(Stored items)
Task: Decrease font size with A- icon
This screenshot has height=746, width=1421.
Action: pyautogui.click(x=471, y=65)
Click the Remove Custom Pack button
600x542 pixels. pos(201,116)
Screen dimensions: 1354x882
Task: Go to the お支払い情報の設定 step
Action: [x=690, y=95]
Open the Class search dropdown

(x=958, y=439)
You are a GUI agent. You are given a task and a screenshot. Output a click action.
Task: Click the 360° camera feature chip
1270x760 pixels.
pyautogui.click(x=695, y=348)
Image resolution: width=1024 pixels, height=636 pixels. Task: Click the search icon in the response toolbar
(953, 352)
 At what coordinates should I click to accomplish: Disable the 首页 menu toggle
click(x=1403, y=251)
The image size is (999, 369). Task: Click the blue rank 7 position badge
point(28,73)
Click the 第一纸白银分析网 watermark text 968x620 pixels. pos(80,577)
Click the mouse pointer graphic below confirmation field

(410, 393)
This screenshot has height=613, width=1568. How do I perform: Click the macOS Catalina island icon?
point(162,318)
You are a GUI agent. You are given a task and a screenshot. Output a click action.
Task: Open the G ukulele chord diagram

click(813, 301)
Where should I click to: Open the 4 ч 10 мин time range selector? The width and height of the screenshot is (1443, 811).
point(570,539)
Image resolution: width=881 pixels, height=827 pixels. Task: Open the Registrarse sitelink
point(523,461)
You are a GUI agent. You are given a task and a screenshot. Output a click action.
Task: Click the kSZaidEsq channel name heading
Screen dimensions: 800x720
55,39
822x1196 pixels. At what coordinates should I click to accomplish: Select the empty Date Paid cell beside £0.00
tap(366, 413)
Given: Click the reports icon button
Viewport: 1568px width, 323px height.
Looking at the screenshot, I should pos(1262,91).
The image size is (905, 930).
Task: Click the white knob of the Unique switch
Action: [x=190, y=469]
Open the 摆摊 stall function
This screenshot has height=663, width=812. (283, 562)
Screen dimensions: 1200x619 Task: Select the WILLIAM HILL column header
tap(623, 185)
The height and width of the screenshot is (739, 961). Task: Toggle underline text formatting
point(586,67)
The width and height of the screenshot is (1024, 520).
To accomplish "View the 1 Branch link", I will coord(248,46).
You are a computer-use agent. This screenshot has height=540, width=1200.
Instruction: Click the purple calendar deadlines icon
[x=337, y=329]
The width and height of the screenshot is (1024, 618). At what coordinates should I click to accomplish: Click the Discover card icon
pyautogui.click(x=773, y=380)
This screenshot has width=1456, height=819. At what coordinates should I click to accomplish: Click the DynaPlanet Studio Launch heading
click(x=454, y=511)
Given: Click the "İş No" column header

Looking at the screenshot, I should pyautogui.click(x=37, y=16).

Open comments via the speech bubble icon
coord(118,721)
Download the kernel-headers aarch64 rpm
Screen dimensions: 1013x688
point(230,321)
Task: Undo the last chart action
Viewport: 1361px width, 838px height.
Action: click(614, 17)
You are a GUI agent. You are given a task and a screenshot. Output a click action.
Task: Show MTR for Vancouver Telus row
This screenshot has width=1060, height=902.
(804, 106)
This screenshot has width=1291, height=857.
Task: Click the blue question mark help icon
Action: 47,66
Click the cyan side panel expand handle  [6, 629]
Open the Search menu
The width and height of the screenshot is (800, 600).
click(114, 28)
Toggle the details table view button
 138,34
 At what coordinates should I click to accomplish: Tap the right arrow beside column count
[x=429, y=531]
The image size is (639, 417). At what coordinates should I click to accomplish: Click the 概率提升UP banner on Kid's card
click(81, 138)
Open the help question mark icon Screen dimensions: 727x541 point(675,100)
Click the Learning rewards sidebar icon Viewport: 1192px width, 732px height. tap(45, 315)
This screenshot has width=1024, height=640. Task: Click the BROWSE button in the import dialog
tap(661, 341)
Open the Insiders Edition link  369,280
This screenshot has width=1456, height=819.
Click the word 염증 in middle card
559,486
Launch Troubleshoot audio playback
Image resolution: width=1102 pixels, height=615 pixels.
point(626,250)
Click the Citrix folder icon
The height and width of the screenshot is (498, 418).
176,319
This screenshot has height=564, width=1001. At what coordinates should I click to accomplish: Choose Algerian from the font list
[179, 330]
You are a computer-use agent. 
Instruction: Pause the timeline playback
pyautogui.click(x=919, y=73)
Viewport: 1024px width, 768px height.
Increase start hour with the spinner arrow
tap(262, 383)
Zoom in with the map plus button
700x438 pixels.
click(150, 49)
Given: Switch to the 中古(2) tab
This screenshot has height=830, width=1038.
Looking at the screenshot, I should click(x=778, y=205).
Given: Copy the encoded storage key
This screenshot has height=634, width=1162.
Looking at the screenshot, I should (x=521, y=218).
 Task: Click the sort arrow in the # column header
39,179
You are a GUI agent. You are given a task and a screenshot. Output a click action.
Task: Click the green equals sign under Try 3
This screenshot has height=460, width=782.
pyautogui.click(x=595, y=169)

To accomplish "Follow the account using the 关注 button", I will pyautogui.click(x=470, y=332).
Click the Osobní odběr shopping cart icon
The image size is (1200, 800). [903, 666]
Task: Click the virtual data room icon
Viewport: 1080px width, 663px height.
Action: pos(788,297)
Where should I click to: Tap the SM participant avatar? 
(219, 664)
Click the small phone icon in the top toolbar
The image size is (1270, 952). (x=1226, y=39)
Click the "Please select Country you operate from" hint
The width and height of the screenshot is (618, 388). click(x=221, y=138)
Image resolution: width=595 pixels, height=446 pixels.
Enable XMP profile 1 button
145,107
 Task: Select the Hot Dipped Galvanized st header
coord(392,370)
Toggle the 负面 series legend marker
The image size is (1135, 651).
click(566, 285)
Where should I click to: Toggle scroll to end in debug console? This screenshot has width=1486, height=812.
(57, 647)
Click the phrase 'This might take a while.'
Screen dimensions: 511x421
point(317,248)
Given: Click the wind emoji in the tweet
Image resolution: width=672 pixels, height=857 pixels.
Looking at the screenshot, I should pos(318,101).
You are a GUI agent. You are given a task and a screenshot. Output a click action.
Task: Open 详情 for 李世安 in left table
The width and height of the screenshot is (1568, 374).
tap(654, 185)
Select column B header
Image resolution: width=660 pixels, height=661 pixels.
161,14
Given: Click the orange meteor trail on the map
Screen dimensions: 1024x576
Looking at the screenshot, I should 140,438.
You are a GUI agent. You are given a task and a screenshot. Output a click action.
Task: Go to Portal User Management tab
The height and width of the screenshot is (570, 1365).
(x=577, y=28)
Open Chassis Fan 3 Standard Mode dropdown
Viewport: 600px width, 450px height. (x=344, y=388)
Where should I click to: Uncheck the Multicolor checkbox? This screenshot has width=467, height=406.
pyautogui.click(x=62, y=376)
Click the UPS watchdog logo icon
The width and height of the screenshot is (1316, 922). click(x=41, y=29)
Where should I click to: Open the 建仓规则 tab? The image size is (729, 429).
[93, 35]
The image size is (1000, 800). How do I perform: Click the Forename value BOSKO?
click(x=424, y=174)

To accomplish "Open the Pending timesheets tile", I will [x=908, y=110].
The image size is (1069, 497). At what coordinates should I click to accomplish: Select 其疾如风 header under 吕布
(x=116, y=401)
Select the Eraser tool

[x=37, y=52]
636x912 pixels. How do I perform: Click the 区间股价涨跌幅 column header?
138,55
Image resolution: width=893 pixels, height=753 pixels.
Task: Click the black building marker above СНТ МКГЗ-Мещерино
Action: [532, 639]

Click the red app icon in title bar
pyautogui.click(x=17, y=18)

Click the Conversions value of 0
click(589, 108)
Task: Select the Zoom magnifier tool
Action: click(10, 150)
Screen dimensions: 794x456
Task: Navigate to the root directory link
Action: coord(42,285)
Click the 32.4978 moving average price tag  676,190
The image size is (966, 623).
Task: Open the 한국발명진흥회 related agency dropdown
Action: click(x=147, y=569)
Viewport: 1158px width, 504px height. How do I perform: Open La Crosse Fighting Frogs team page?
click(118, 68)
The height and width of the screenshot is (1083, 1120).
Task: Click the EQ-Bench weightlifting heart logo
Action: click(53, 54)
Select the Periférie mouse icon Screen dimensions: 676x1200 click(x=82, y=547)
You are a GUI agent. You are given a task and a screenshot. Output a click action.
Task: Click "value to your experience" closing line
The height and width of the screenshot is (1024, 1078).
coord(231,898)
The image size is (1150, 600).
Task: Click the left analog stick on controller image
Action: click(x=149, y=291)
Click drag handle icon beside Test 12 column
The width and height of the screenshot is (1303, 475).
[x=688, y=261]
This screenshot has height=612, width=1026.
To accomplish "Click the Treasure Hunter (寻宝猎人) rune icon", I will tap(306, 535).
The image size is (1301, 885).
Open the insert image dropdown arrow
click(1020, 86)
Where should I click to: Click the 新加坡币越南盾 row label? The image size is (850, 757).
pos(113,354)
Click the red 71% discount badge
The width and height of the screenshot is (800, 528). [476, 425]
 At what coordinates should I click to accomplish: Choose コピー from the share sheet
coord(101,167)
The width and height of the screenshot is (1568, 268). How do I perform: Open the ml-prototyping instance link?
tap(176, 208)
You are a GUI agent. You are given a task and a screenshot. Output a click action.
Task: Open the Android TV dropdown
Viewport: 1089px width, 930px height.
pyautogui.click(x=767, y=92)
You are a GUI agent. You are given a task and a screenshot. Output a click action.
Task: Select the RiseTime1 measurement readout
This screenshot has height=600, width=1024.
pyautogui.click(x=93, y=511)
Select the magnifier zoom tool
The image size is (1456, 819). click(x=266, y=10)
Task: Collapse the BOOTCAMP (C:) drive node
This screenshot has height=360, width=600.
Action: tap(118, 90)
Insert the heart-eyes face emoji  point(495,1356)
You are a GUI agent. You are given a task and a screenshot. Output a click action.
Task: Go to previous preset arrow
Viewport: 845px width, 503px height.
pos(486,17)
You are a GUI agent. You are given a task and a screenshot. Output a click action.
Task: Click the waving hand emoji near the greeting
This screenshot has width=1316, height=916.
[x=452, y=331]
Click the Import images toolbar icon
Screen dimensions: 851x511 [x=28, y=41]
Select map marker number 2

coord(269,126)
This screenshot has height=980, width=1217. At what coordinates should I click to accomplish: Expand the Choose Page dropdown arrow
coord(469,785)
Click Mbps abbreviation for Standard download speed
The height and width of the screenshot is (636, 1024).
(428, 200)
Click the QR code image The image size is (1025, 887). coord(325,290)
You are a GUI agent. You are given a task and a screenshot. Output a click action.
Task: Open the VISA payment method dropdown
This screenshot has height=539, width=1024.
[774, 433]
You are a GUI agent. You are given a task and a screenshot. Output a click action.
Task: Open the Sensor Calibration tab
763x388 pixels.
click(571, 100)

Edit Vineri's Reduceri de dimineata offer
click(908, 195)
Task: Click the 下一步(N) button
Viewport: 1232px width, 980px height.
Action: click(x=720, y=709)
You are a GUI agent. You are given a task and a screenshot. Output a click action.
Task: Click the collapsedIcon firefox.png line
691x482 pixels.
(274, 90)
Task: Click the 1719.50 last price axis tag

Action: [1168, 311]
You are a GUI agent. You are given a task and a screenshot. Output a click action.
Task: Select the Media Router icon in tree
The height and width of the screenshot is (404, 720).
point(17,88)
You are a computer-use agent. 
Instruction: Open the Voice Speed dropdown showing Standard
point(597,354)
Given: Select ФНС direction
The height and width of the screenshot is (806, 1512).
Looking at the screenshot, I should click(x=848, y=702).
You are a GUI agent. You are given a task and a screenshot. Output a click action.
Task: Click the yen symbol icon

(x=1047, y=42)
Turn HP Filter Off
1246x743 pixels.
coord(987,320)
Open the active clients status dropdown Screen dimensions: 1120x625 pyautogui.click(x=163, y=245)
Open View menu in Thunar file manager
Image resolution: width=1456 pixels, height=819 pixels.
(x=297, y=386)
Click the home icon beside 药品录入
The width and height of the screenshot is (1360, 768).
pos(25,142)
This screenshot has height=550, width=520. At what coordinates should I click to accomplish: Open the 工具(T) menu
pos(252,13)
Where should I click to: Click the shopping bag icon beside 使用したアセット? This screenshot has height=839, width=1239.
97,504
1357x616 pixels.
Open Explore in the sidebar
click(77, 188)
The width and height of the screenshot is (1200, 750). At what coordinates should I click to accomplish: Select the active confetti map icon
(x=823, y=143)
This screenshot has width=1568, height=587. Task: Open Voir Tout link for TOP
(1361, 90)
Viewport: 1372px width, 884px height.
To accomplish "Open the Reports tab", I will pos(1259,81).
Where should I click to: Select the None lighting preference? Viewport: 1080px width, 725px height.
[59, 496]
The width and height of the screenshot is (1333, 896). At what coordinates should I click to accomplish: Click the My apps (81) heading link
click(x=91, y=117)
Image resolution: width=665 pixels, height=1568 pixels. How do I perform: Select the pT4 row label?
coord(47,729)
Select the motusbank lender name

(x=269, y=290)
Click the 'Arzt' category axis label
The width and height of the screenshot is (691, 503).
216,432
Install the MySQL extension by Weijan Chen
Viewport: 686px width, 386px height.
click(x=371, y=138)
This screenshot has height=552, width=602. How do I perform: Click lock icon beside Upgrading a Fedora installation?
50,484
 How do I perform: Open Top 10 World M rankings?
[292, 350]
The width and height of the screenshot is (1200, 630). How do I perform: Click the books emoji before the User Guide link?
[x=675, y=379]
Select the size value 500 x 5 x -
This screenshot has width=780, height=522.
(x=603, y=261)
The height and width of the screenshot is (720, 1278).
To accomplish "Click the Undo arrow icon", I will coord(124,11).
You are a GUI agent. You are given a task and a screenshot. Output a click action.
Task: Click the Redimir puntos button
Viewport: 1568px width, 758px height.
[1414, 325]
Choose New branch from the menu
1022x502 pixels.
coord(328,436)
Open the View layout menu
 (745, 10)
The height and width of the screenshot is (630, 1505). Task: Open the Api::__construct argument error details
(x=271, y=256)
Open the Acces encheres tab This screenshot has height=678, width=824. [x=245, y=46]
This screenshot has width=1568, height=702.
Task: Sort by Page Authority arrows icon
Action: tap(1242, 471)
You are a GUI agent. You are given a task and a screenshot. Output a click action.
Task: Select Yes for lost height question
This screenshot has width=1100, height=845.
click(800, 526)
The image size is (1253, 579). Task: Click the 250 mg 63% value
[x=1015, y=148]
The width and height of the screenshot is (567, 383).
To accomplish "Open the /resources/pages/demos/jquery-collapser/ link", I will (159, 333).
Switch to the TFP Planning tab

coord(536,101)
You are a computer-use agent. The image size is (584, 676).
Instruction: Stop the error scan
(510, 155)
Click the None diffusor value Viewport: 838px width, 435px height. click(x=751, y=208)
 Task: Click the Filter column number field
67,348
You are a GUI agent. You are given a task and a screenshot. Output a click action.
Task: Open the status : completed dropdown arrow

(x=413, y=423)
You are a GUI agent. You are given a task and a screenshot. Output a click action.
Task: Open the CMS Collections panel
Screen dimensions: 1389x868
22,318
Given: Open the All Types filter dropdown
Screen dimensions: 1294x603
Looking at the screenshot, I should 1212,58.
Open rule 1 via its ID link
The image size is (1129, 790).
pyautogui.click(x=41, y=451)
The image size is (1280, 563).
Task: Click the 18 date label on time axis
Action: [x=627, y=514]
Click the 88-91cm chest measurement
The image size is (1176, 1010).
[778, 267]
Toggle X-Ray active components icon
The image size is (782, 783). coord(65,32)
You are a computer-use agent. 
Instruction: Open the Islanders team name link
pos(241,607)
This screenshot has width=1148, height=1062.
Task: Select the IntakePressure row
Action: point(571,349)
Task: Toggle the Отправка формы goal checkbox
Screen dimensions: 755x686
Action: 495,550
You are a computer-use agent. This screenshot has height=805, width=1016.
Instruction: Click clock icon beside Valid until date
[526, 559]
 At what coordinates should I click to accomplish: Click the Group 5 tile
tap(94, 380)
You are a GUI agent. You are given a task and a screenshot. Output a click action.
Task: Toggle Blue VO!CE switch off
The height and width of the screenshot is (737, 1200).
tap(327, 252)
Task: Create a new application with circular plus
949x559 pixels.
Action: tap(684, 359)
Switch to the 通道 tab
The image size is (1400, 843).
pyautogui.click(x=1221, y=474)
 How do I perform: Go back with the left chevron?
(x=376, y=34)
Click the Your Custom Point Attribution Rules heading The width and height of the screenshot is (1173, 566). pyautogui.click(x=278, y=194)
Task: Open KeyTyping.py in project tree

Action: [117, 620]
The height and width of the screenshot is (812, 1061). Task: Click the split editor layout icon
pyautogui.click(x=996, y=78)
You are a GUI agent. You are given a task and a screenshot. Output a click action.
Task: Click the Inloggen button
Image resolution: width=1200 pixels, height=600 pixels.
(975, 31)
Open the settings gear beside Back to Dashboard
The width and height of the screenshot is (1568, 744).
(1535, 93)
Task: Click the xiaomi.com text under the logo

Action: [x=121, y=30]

:: What is needed ::
Out of the records, collect only those lines that contain the string "measurement".

:: Exercise result ::
Task: Select the RiseTime1 measurement readout
Click the 88-91cm chest measurement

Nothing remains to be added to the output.